Items listed in a dataset

┏━━

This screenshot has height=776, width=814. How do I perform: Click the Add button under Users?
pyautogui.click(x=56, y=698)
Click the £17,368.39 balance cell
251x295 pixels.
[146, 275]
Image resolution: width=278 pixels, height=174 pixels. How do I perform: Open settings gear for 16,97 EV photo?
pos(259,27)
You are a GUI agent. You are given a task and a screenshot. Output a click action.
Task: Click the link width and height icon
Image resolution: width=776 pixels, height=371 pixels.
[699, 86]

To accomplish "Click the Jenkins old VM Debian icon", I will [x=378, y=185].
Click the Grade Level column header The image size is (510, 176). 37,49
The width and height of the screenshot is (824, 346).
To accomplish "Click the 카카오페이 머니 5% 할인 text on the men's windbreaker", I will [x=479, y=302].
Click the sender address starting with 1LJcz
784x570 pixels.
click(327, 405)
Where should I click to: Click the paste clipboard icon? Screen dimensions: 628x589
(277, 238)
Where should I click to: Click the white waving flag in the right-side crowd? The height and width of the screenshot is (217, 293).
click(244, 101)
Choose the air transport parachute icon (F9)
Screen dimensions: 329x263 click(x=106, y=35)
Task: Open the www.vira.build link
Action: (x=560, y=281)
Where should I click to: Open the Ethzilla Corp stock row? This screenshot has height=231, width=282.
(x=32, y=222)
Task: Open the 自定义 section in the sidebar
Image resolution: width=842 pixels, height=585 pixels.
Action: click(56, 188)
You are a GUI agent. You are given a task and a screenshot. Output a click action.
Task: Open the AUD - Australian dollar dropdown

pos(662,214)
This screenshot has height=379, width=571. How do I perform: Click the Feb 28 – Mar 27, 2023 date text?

┗━━

* _Brief_: Transcribe every entry word for word.

* _Result_:
This screenshot has height=776, width=814. How do I perform: Click the Add button under Users?
pyautogui.click(x=56, y=698)
Click the £17,368.39 balance cell
251x295 pixels.
[146, 275]
Image resolution: width=278 pixels, height=174 pixels. How do I perform: Open settings gear for 16,97 EV photo?
pos(259,27)
You are a GUI agent. You are given a task and a screenshot. Output a click action.
Task: Click the link width and height icon
Image resolution: width=776 pixels, height=371 pixels.
[699, 86]

To accomplish "Click the Jenkins old VM Debian icon", I will [x=378, y=185].
Click the Grade Level column header The image size is (510, 176). 37,49
The width and height of the screenshot is (824, 346).
To accomplish "Click the 카카오페이 머니 5% 할인 text on the men's windbreaker", I will [x=479, y=302].
Click the sender address starting with 1LJcz
784x570 pixels.
click(327, 405)
Where should I click to: Click the paste clipboard icon? Screen dimensions: 628x589
(277, 238)
Where should I click to: Click the white waving flag in the right-side crowd? The height and width of the screenshot is (217, 293).
click(244, 101)
Choose the air transport parachute icon (F9)
Screen dimensions: 329x263 click(x=106, y=35)
Task: Open the www.vira.build link
Action: (x=560, y=281)
Where should I click to: Open the Ethzilla Corp stock row? This screenshot has height=231, width=282.
(x=32, y=222)
Task: Open the 自定义 section in the sidebar
Image resolution: width=842 pixels, height=585 pixels.
Action: click(56, 188)
You are a GUI agent. You are given a task and a screenshot. Output a click action.
Task: Open the AUD - Australian dollar dropdown

pos(662,214)
This screenshot has height=379, width=571. How do I perform: Click the Feb 28 – Mar 27, 2023 date text?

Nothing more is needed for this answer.